Look for the line with "629x400 pixels. At" in the data below, then reproduce word for word that line and every line after it. Leave out all pictures and add nothing.

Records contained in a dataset

== Segment start ==

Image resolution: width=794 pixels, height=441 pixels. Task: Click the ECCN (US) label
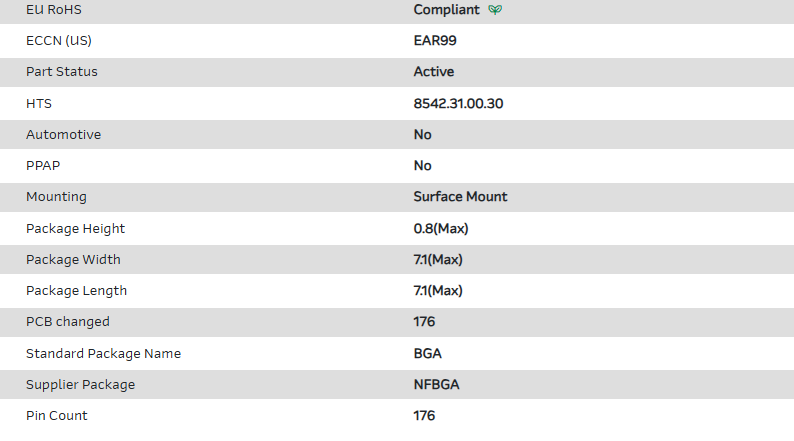tap(66, 41)
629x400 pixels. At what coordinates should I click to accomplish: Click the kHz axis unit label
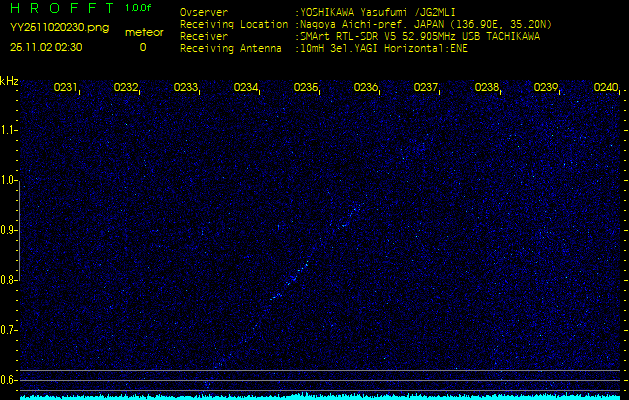9,80
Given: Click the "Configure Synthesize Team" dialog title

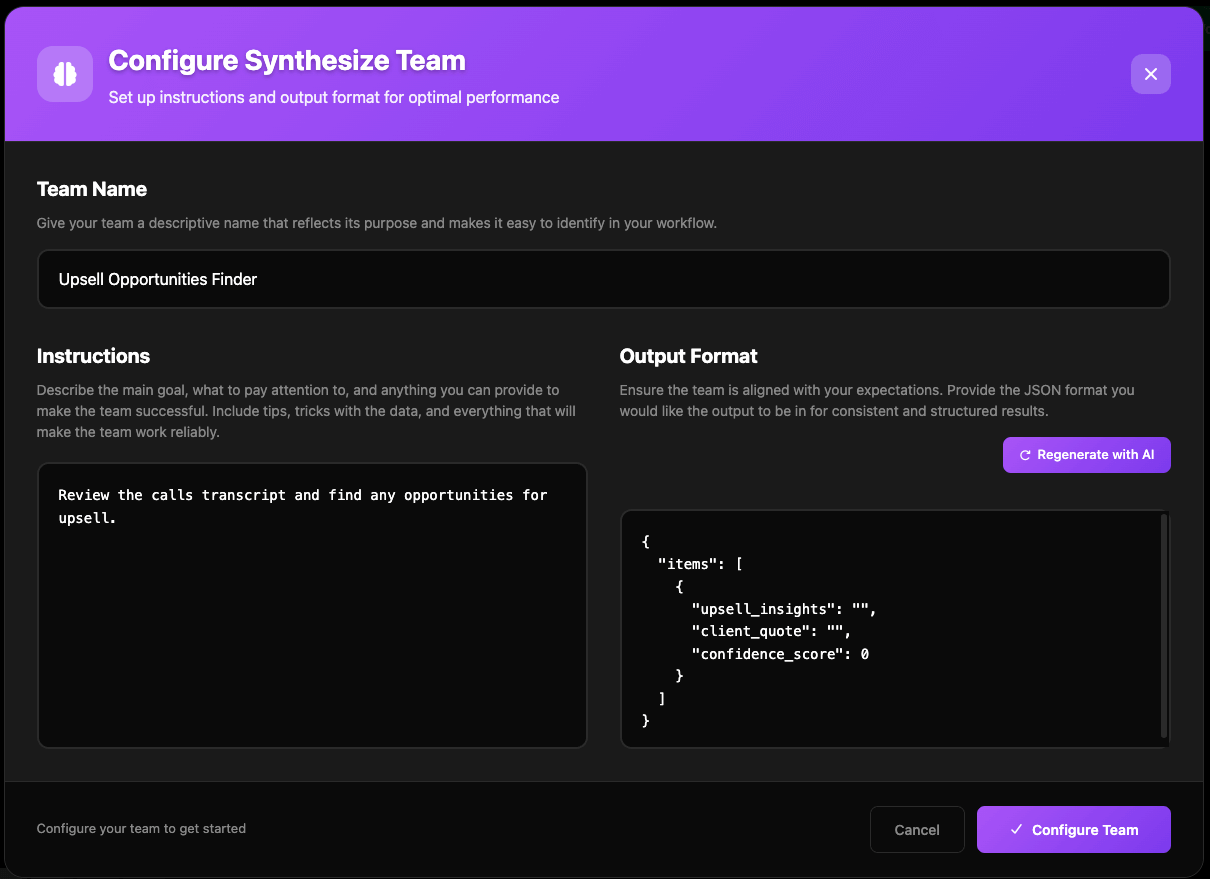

== Segment end ==

WORKED SOLUTION -
629x400 pixels. At what coordinates should I click to accomplish: Click the kHz axis unit label
9,80
Given: Click the "Configure Synthesize Team" dialog title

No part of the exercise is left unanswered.